*What is needed*. Examine each line of the data. Copy the line if it includes the word "loja".

----- Source material -----

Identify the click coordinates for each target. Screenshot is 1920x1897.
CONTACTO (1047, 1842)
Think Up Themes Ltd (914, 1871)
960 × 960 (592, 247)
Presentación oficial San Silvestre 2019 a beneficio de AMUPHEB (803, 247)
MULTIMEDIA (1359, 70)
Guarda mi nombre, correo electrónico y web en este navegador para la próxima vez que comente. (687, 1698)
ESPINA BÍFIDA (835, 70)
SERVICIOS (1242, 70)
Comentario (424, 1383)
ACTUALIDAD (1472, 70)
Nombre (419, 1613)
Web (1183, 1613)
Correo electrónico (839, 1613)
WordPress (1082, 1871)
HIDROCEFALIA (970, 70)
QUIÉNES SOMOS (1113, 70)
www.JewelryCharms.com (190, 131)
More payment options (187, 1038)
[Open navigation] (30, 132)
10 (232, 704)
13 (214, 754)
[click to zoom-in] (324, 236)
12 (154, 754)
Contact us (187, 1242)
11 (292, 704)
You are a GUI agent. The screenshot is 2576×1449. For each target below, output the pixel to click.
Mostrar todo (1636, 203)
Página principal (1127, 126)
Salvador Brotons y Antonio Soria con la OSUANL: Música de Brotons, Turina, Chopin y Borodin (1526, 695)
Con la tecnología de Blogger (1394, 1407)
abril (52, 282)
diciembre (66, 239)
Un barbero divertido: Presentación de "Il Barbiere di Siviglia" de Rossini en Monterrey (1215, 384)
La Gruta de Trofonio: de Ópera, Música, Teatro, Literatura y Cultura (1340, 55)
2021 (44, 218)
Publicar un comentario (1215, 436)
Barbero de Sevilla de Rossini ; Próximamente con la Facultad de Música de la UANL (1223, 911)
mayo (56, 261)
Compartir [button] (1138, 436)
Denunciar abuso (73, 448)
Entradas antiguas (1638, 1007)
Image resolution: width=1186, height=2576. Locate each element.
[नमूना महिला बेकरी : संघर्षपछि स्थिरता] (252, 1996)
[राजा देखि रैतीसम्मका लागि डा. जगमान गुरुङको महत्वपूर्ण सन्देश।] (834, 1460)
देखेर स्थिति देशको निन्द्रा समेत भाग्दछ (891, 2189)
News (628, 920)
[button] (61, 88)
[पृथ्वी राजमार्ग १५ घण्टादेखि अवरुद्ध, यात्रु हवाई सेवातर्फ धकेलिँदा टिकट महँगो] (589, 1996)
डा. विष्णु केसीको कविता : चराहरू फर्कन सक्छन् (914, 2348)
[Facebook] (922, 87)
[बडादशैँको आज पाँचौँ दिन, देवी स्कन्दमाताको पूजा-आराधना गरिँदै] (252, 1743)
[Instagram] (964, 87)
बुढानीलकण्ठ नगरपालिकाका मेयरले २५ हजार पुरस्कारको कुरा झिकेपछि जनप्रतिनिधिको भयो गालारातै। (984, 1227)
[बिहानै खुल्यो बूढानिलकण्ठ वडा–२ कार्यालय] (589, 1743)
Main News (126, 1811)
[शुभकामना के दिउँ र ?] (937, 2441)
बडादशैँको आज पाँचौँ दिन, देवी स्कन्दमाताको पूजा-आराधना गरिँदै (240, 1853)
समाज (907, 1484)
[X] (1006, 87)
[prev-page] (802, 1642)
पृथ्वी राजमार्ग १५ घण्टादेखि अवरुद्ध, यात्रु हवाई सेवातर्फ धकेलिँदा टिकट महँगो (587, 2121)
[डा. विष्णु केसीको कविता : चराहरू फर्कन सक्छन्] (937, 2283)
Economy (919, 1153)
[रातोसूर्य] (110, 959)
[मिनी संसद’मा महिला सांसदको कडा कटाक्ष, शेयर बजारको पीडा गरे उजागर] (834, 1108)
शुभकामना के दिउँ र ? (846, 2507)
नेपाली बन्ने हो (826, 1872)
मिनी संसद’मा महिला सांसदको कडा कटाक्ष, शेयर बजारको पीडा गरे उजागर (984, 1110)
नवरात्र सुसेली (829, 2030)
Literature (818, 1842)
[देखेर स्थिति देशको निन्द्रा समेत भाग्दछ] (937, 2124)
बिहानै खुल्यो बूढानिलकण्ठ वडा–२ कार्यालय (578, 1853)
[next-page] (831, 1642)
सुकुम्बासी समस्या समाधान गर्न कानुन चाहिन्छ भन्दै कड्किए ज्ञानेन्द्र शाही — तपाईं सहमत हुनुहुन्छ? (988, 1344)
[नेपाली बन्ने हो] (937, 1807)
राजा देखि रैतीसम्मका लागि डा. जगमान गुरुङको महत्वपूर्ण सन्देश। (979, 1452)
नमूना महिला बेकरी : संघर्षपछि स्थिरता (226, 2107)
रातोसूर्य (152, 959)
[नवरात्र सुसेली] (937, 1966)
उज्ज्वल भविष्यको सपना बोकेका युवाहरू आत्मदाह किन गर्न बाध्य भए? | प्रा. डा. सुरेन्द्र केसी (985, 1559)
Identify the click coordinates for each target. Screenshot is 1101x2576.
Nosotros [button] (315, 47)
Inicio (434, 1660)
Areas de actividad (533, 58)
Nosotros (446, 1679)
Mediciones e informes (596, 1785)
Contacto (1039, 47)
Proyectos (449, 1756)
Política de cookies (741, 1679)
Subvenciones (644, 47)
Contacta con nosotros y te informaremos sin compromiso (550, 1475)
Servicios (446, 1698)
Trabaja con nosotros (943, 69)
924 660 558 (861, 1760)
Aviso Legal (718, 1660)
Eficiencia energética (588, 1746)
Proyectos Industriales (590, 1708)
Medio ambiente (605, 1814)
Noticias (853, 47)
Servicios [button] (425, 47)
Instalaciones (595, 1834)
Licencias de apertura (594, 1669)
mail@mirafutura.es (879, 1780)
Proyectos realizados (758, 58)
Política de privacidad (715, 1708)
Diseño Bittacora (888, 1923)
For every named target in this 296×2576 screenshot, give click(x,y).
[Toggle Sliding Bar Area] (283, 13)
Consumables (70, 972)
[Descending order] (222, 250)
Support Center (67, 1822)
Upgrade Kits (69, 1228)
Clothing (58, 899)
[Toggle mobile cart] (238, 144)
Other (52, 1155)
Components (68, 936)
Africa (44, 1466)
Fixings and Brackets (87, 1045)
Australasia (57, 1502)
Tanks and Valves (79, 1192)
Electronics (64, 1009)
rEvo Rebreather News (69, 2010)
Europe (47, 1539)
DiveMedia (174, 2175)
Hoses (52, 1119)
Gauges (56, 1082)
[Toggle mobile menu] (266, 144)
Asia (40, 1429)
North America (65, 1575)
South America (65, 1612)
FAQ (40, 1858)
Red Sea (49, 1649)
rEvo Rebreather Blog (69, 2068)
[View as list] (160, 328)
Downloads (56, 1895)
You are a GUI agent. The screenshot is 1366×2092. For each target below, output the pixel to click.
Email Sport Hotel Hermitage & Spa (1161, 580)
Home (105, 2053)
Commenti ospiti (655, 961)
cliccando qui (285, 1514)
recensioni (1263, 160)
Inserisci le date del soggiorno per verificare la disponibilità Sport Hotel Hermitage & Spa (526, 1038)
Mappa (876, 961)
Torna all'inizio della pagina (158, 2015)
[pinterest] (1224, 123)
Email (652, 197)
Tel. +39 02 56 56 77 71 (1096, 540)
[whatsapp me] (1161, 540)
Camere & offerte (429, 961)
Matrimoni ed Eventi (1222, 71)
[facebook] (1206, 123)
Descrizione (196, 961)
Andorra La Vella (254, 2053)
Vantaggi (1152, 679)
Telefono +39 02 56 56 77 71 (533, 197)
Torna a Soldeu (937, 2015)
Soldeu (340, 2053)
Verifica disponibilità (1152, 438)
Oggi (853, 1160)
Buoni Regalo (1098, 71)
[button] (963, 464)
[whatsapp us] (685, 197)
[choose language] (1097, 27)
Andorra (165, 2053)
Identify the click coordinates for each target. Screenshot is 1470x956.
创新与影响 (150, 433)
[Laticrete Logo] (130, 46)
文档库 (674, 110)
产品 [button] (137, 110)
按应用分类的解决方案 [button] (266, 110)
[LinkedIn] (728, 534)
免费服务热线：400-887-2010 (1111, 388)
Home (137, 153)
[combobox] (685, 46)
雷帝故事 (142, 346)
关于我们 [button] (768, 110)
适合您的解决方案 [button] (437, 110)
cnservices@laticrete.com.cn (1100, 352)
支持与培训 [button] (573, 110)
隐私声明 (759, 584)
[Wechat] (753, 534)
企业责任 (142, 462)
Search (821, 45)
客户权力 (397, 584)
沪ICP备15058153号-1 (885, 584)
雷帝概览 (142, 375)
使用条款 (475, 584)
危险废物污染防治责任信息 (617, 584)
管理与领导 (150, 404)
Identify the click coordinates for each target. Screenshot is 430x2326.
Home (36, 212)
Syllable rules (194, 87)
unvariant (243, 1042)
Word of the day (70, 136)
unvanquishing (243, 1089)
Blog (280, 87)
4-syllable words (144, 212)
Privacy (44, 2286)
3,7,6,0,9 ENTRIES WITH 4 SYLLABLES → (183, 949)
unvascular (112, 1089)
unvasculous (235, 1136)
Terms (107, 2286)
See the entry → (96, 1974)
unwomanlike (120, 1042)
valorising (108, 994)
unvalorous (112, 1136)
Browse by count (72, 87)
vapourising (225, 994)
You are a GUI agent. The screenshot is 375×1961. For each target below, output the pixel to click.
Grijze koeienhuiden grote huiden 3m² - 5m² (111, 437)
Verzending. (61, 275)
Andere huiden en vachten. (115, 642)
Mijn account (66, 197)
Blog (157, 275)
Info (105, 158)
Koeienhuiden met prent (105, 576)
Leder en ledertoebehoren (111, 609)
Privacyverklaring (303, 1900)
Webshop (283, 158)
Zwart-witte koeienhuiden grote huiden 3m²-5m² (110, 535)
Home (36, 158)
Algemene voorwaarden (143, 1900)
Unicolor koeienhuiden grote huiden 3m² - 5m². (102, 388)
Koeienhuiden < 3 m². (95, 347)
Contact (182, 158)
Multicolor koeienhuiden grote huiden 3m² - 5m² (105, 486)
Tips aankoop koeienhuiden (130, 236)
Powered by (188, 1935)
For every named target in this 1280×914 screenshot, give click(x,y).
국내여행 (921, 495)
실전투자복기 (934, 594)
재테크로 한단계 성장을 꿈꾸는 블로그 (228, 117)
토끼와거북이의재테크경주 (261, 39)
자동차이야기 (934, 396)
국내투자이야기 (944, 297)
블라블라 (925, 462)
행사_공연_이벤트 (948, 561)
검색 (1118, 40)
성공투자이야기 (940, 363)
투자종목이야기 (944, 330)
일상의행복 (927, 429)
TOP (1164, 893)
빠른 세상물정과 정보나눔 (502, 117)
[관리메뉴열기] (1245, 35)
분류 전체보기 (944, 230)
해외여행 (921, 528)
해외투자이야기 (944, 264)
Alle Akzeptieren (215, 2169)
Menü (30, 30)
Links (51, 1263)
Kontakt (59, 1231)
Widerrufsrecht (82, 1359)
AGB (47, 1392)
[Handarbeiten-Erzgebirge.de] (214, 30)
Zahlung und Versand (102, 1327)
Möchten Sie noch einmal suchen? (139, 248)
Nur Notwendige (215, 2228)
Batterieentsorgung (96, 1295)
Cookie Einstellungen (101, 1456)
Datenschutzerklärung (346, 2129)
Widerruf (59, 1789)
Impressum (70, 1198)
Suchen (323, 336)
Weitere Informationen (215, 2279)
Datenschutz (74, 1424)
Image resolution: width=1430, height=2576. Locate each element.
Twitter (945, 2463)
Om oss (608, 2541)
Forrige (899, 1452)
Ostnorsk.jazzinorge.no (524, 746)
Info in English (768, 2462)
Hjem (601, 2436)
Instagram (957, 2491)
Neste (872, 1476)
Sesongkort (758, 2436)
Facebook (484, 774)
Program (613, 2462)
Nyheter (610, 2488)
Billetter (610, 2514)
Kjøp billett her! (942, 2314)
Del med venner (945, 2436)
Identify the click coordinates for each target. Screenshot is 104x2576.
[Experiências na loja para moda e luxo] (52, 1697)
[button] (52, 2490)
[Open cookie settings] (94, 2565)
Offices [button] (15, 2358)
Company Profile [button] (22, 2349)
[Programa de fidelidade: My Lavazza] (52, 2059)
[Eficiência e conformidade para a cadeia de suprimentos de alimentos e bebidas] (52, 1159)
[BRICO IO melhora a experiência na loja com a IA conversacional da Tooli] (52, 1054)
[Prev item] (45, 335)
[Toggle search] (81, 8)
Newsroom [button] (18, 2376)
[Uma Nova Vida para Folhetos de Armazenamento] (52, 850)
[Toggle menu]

-----

*Answer to this task*.
[Experiências na loja para moda e luxo] (52, 1697)
[BRICO IO melhora a experiência na loja com a IA conversacional da Tooli] (52, 1054)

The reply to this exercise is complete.